Eudragit^® L100-55 is a soluble and pH dependable polymer, due to its ionized side group. It is characterized as a useful excipient in flavor masking and in coating (preventing moisture and light degradation of the API) [80]. Its use is very common when designing tablet formulations for targeted gastrointestinal delivery. In specific, Eudragit^® L100-55 is not soluble at acidic pH environments; however, it dissolves at pH > 5.5 in the small intestine [62]. Eudragit^® L100-55 enhances the release of BUP·HCl at pH 6.8. Additional studies indicated that the use of this polymer promotes an erosion mechanism of release at neutral pH. However, when Eudragit^® L100-55 is used in NTX·HCl formulations, a higher release of the active substance is observed in timepoints, which correspond to acidic conditions. This is assignable to the use of a large amount of Eudragit^® L100-55, in association with its water solubility properties, resulting in augmented water penetration in the matrix [58].

Another polymer, which is widely used in pharmaceutics, is PEO; it is characterized as a tablet binder, when used at concentrations of 5–85% and has excellent mucoadhesive properties. Moreover, polyethylene oxides of high molecular weight grades provide a delayed drug release via the hydrophilic matrix approach [81,82,83]. This polymer can form strong hydrogen bonds with water molecules thus leading to high water uptake and formation of a gel layer. In this report, its unique swelling/erosion properties were utilized in order to modify the release profiles of the two APIs. The use of PEO led to a decreased drug release, which could be due to the formation of a viscous gel layer. Erosion studies indicated a Fickian diffusion-based drug release mechanism.

One more water-soluble polymer is HPMC. It shows more extensive swelling properties and a steady rate of erosion of the polymeric matrix, after contact with gastrointestinal fluids, due to its slow water intake and small porosity characteristics. In particular, it is widely used in controlled release systems in order to provide a gradual, slow and extensive release rate of the active substance from the dosage form [84]. In this report, the HPMC K15M-based formulations were found effective in controlling the release of the highly water-soluble drug (BUP·HCl) and the sparingly water-soluble drug (NTX·HCl), due to rigid gel formation. When HPMC is used, as an excipient in these formulations, the mechanism of drug release is controlled by diffusion rather than erosion.

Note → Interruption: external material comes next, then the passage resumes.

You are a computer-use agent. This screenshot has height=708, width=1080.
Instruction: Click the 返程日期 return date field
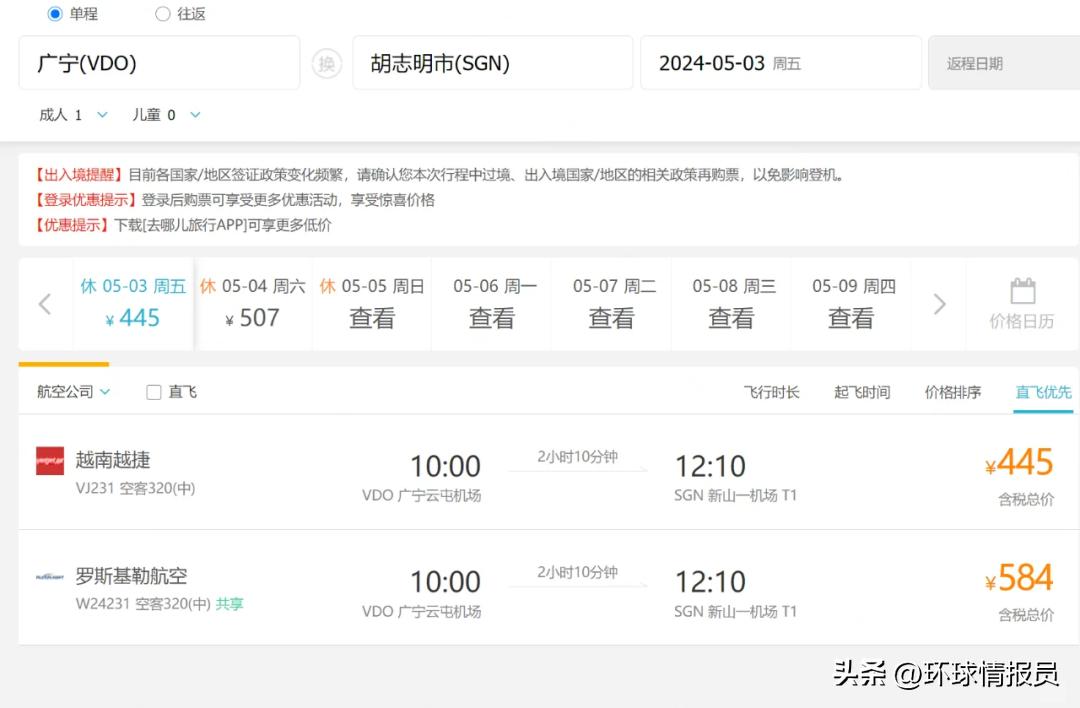pyautogui.click(x=1000, y=62)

Ulvans are polysaccharides, which can be used in matrix monolithic systems, in order to provide a controlled release rate of the API, due to gel formation [85]. This property renders it a suitable excipient for exploiting its use in per os administered solid dosage forms. The results of our study revealed that when used in the produced tablets, this natural biopolymer created a hydrogel layer, which surrounded the formulations and allowed a slow and prolonged release of the APIs through the matrix.

5. Conclusions

Aiming at avoiding burst release of bupropion hydrochloride, and especially naltrexone hydrochloride, from oral tablets, and to concurrently achieve their controlled initial release, new formulations of these two drugs were prepared. The use of these modified release formulations, employing HPMC K15M, Eudragit^® L100-55, PEO (7 × 10⁶) and ulvan, as the rate controlling polymers, resulted in the relatively low release of these drugs, at 0 ≤ t ≤ 120 min. Under in vivo conditions this could possibly prove to aid the elimination of the peaks associated with daily drug administration, while maintaining continuous therapeutic levels for an extended time frame. This could decrease the possibility of appearance of adverse events, associated with peaks, and improve efficacy by avoiding drug concentration dunking. We are currently involved with the design and preparation of compounded bupropion hydrochloride and naltrexone hydrochloride tablets, en route to our future task to develop new oral formulations capable of confronting the obesity menace.